EFTPS. Both business taxpayers and individuals can use the Electronic Federal Tax Payment System, or EFTPS, which is a free service that is available online or by phone 24 hours a day 7 days a week. Like IRS Direct Pay, EFTPS allows taxpayers to pay their taxes online directly from a checking or savings account. Unlike IRS Direct Pay, EFTPS requires enrollment, which can take up to five business days. But once enrolled, taxpayers can make up to five payments per day, schedule payments up to 365 days in advance and receive email notifications about their payments.

IRS2Go. IRS2go is a mobile phone app that allows taxpayers to access electronic payment options, including IRS Direct Pay, using their mobile phone.

Return filing software.

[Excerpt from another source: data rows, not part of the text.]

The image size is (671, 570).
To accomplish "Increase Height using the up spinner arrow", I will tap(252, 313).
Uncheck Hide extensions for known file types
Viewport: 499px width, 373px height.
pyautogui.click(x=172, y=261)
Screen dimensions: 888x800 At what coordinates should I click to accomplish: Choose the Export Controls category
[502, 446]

Taxpayers, whether filing their own returns electronically or using a tax return preparer, can pay any tax due on those returns using the tax return software they use to file the returns.

Payment processors. Taxpayers can pay their taxes electronically through a payment processor using a credit card, debit card or digital wallet. There is a limit on the number of tax payments a taxpayer can make using a credit card, etc., and processing fees, which go to the payment processor, apply.

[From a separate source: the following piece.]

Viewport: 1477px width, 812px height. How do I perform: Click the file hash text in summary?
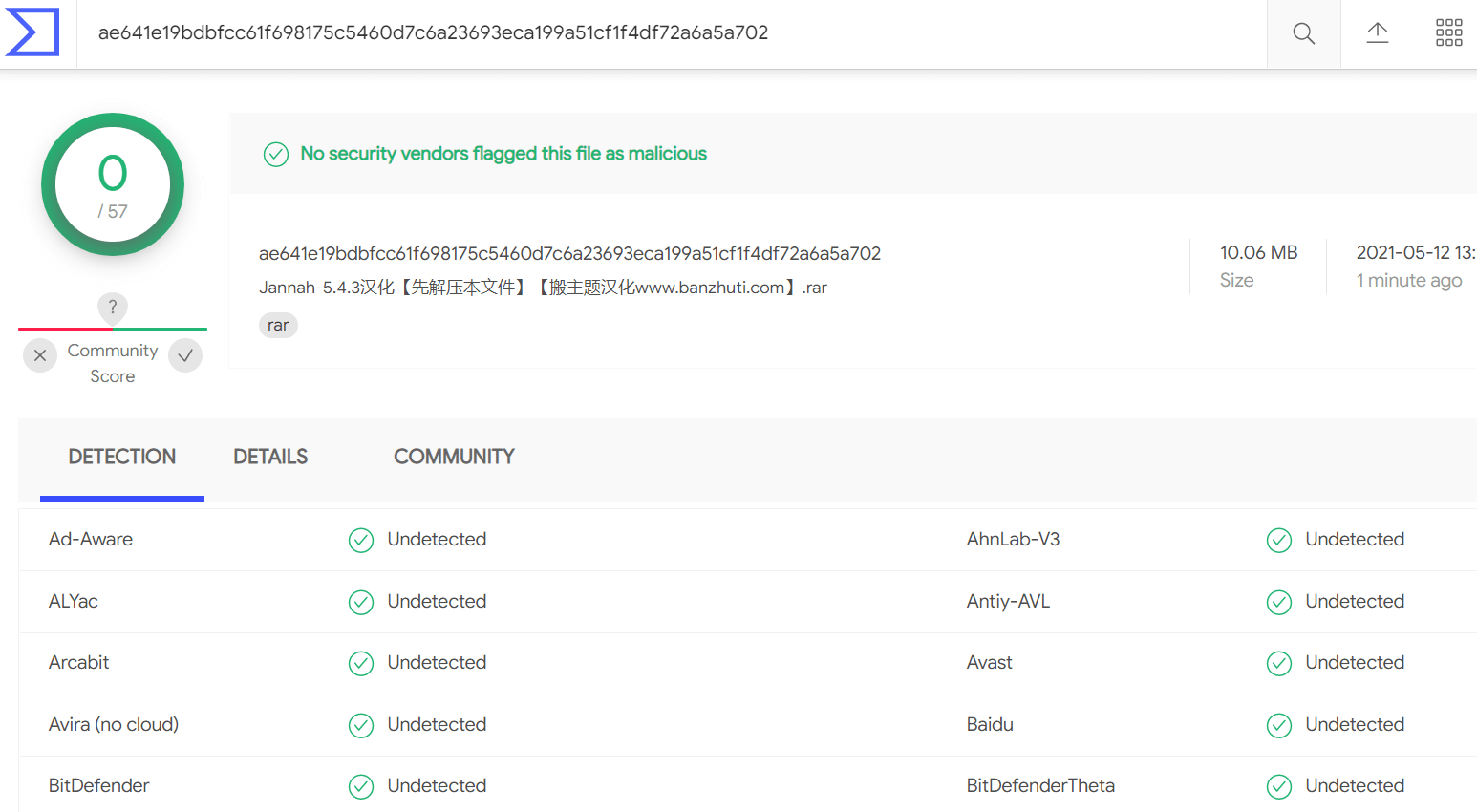pos(569,253)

Non-electronic options for paying taxes. For taxpayers who don’t want to, or can’t, pay their taxes electronically, the IRS also has several options.

Personal check, money order or cashier’s check. Individual taxpayers who want to pay their 2019 income tax liability using a personal check, money order or cashier’s check should include, on the memo line of their payment, the last four digits of their Social Security number and the phrase “2019 Form 1040.”

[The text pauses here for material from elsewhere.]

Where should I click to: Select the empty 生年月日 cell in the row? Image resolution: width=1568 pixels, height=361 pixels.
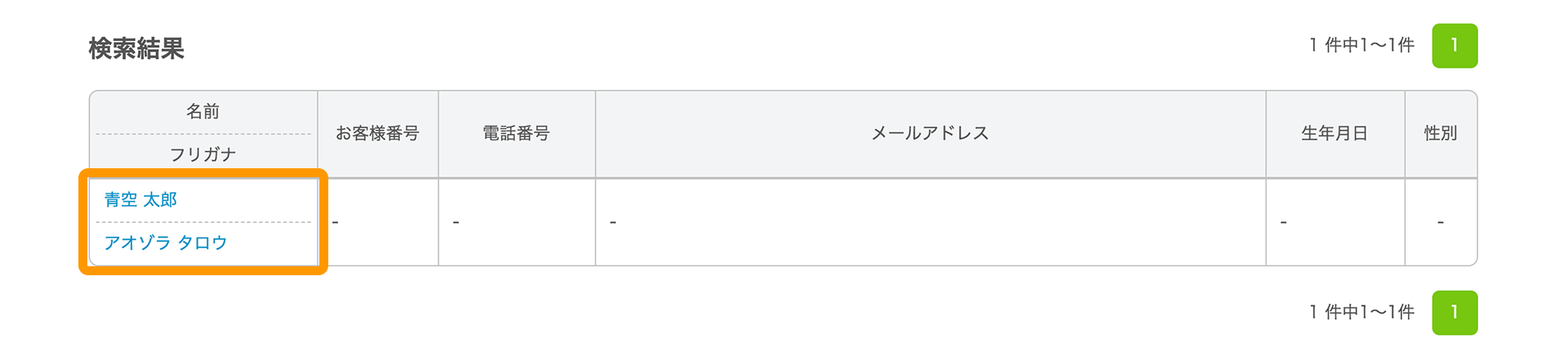pos(1335,222)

The payment should be mailed, along with Form 1040-V, Payment Voucher, to the payment address listed for their state of residence, which can be found here.

Individual taxpayers making 2020 estimated tax payments by check, money order, or cashier’s check should include 2020 Form 1040-ES, Estimated Payment, for the appropriate quarter with the payment and mail it to the payment address listed for their state of residence, which can be found here.

Cash. Individuals and businesses that prefer to pay their taxes in cash, can do so at participating retail stores. There is a $1,000 payment limit per day and a $3.99 per payment fee. Taxpayers can find the list of participating retail stores here.

Options for taxpayers who can’t pay their taxes in full. The IRS also has payment options for taxpayers who can’t pay their taxes in full, including installment agreements and offers in compromise.

Installment agreements. Under Code Sec. 6159(a), the IRS may enter into written agreements with delinquent taxpayers under which such taxpayers may pay their taxes in installments. (installment agreement or payment plan). Qualified taxpayers who would like to enter into a payment plan with the IRS may use the Online Payment Agreement (OPA) tool.

Qualified taxpayers are individuals who owe $50,000 or less in combined income tax, penalties, and interest and have “filed all their tax returns;” and businesses that owe $25,000 or less in combined payroll tax, penalties and interest and have “filed all their tax returns.”

The OPA tool allows taxpayers to apply for a short-term (full payment in 120 days or less) or long-term payment plan and provides a direct debit payment option.

The IRS does not charge a fee for setting up a short-term payment plan through the OPA. The minimum fee for a long-term payment plan set up through OPA is $31, which can be waived for low-income taxpayers. For more information about, and access to, the OPA tool, taxpayers should go to IRS.gov/opa.

Taxpayers who don’t qualify for, or don’t want to use, the OPA tool can apply for a payment plan by phone or by submitting Form 9465, Installment Agreement Request, by mail. The IRS generally charges higher fees for requesting a long-term payment plan by phone or mail.

Currently not collectible status. Taxpayers who can’t pay their taxes because to do so would cause a financial hardship should contact the IRS to request that their tax account be placed in currently not collectible (CNC) status, which status suspends IRS collection activity against the taxpayer until the taxpayer’s financial condition improves. Taxpayers should note that interest and penalties continue to accrue while the taxpayer’s account is CNC until the tax debt is paid in full.

Offer in Compromise. The Code also gives the IRS the authority to compromise a taxpayer’s tax liability. (Code Sec. 7122(a)) An offer in compromise (OIC) is a agreement between a taxpayer and the IRS that compromises a taxpayer’s tax debt for less than the full amount owed. Taxpayers who want to pursue an OIC should use the Offer in Compromise Pre-Qualifier tool to see if they qualify for an OIC before submitting Form 656, Offer in Compromise, to the IRS.